她端着杯子,送到嘴边,又放下了,又端起来,像是在跟杯子里那二两液体做一场无声的谈判。
我赶紧给她打圆场:“欣月,你的小酒量,今天就这杯中酒就行。慢慢喝,不急。”
大家都知道她的酒量,叶玉在旁边接了一句:“欣月,刘叔发话了,就饶过你了。
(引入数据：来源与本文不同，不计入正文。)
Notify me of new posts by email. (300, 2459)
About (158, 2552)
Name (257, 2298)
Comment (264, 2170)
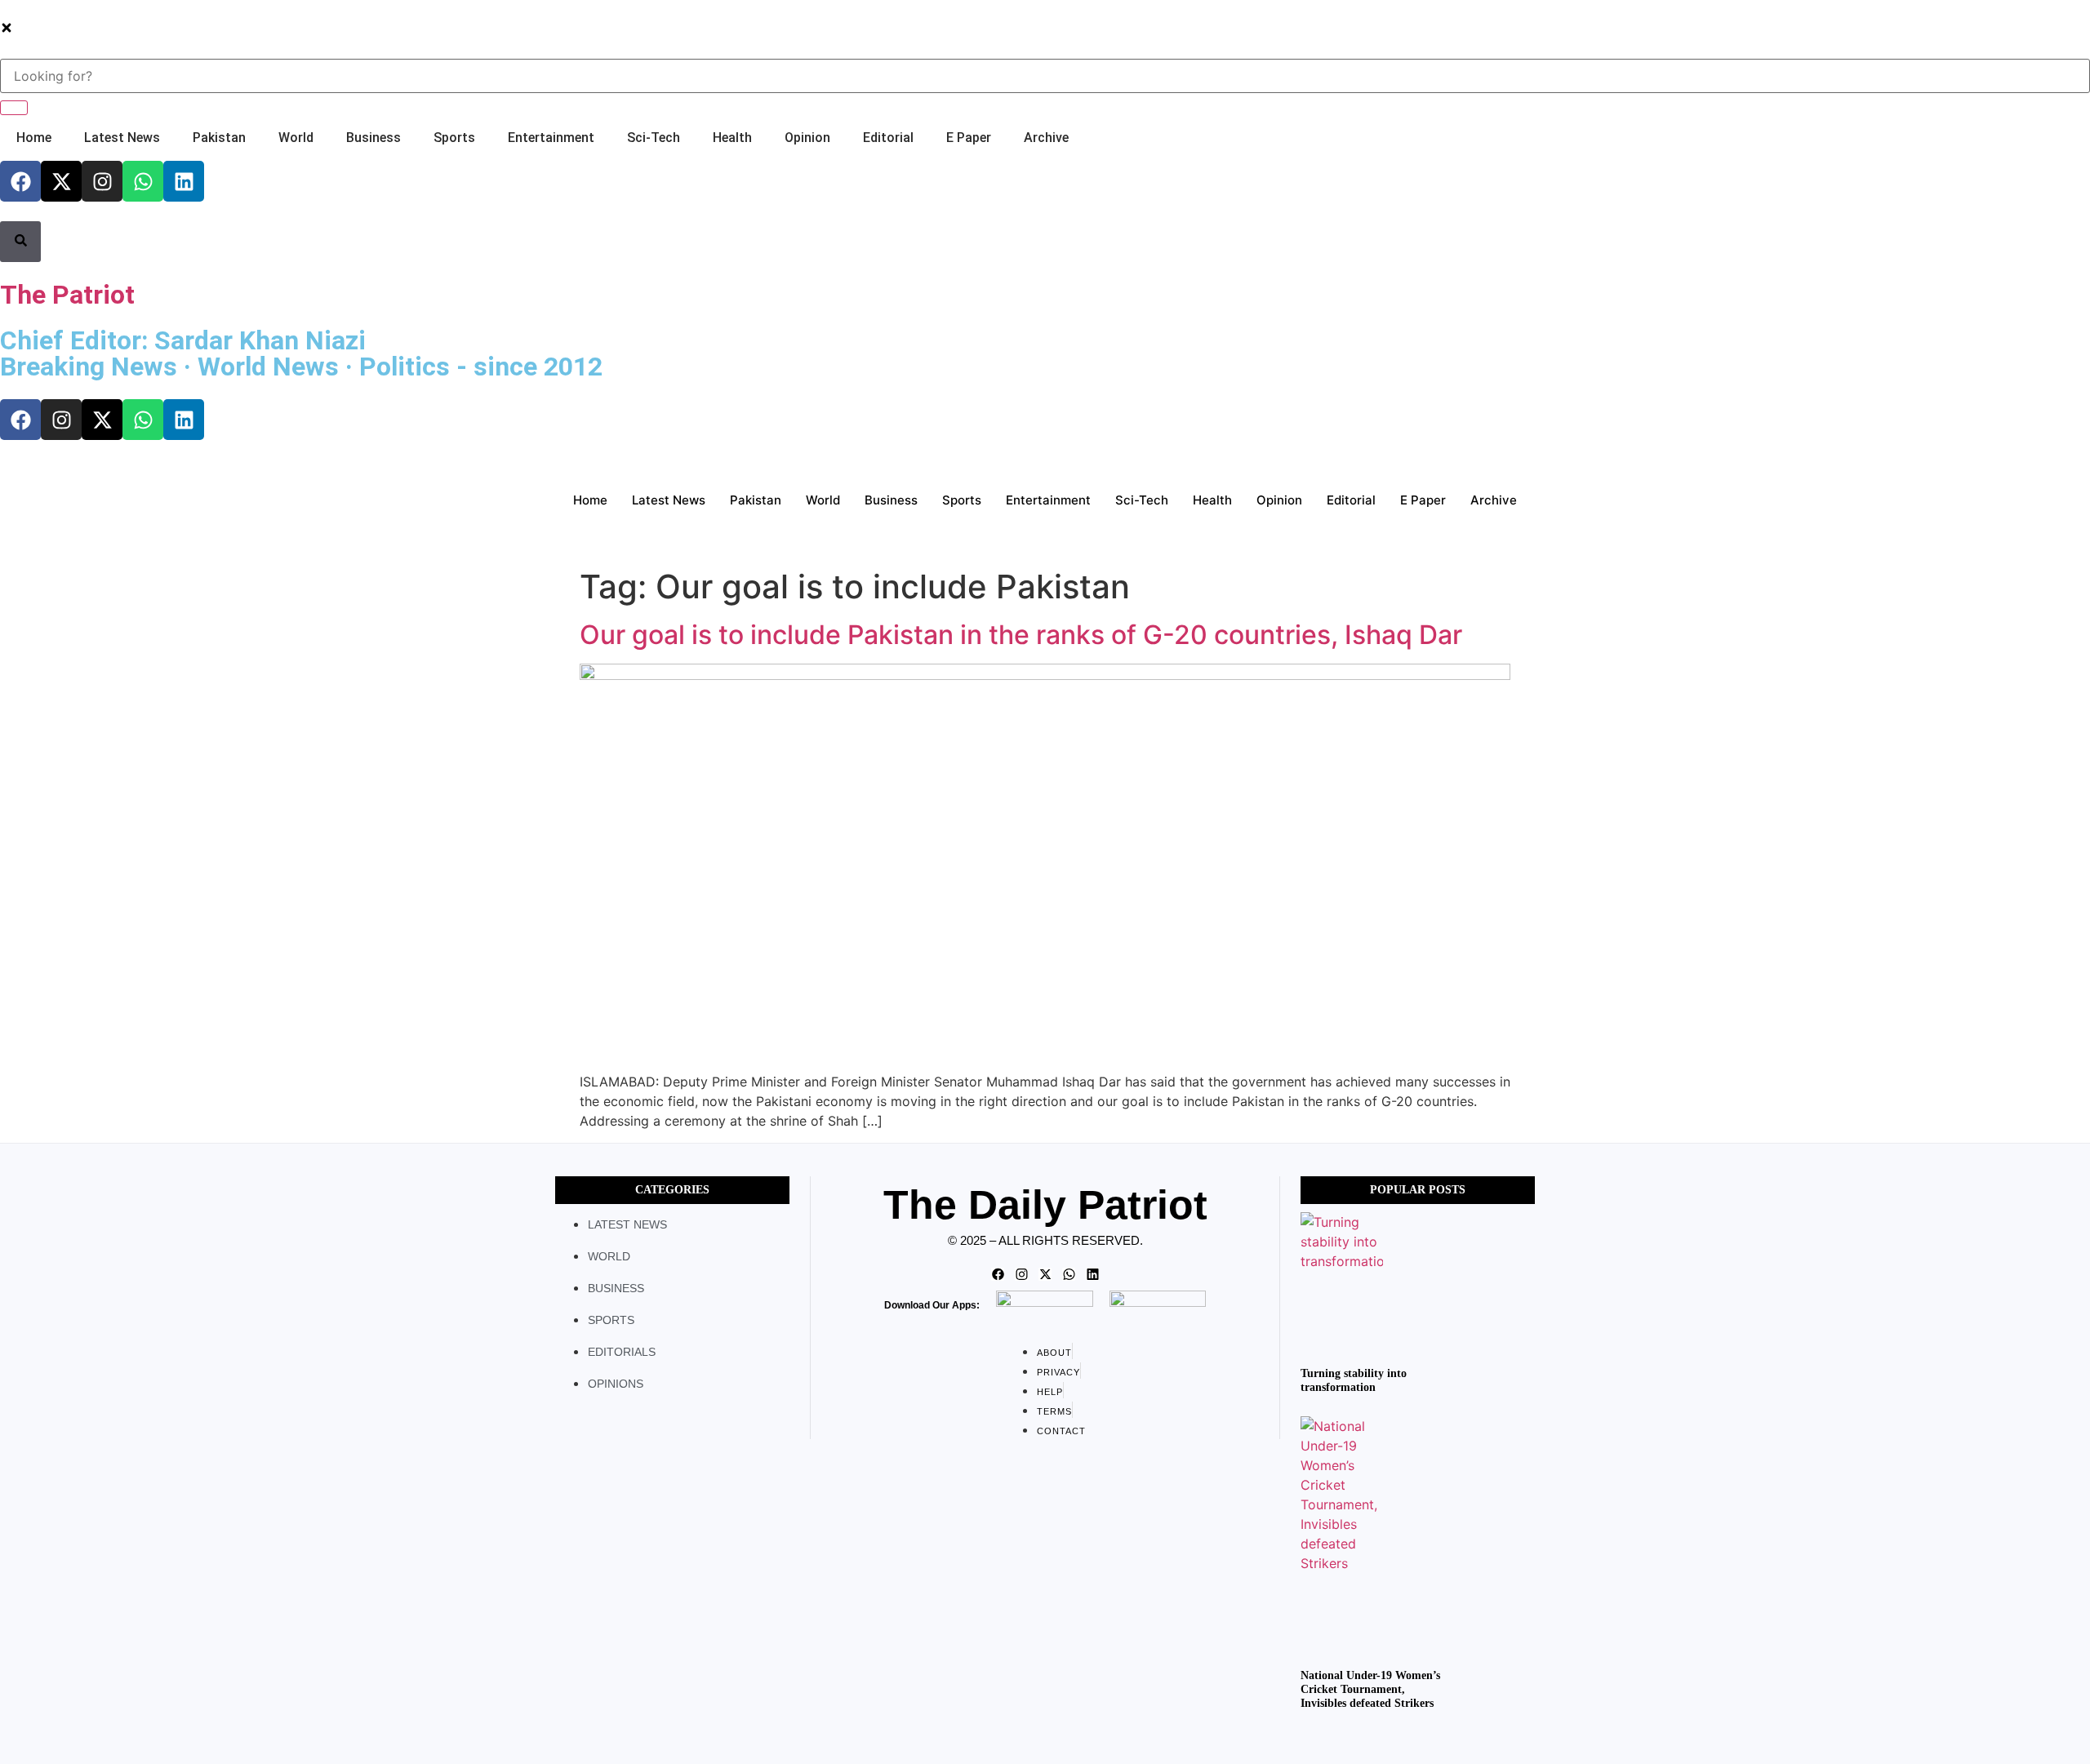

”
江欣月感激地看了我一眼,那一眼里带着一种如释重负的柔软。
她端起杯子,小口小口地抿着,像一只小心翼翼在浅滩上试探水温的猫。
第一杯酒下肚,像是往一堆刚点燃的柴火里浇了一勺热油。
姑娘们脸上都浮起了一层浅浅的红晕。
火锅的热气和酒精的温度同时升腾上来,包间里的空气变得柔软而浓稠,连呼吸都带着一种暖融融的重量。
“来来来,开吃开吃!”
筷子同时伸向锅里,几个人的手在翻滚的红油上方穿梭,像一场有序的、各自瞄准目标的战争。
毛肚在锅里七上八下,数到第八下捞出来的时候刚好卷了边,蘸上蒜泥香油,送进嘴里的时候又脆又香
。满口的油脂和辣椒的香气混合在一起,从舌头一路冲到鼻腔,又顺着鼻腔上升到头顶。
鸭血是嫩的,筷子一夹就碎,在红油里煮过之后吸饱了汤汁,咬下去的时候汁水在嘴里炸开,烫得人直吸气却又舍不得吐出来。
黄喉是脆的,嚼起来咯吱咯吱响,像是嘴里在放一场小型的烟火。
一杯酒下肚,也点燃了酒桌上的热情。
张悦举起杯子,挨个给自己的姐妹敬酒。
她先走到叶玉面前:“叶玉,谢谢你今天来。这杯酒敬你。”
叶玉站起来,和她碰了一杯,仰头干了,然后拍了拍张悦的肩膀:“咱俩谁跟谁。”
然后张悦走到晓君面前:“晓君,谢谢你帮我张罗。这杯酒敬你。”
晓君端着杯子站起来,跟她碰了一下:“生日快乐,明年还给你过。”
然后张悦走到江欣月面前,蹲下来,凑到她耳边说了句什么。
江欣月笑了,那笑容在酒精的作用下比平时更舒展了一些,端着杯子轻轻碰了一下,抿了一口。
然后张悦走到娜扎面前:“娜扎,谢谢你。”
娜扎点了点头,什么也没说,仰头干了。
那杯酒她喝得干净利落,放下杯子的时候嘴角还带着一丝若有若无的笑意,像是在说——你今天生日,你最大。
几个姑娘也抽空过来给我敬酒。
叶玉拿起酒瓶又给自己倒了一杯,然后转向我,歪着头:“刘叔,这杯酒敬你。你看看你,平时让你来你不来,今天张悦生日你就来了——你是不是偏心?”
她的语气像是在质问,但那双眼睛里藏着笑,你知道她不是真的在问,是在撒娇。
“那你说怎么办?”我端起酒杯。
“你先把酒喝了。”
我仰头把酒干了。
叶玉看着我喝完,眼角微微上扬,像一只得了逞的猫。
她趁别人不注意,左手朝我的屁股上捏了一把,隔着裤子,但力道不小,像是怕我没感觉到。
“这还差不多。”她说,声音低得只有我能听见。
然后又给我倒了点酒,跟我碰了一杯。
喝完之后又凑到我耳边,气息热乎乎地喷在我的耳廓上:“刘叔,抽时间宠幸一下我呗。人家都好久没有那个了。”
她的气息在耳边停留了两秒,带着酒气、带着火锅的热、带着她身上那种新疆姑娘特有的、热烈的、不加掩饰的坦荡。
叶玉就是人来疯,人越多越来劲,人越多越骚。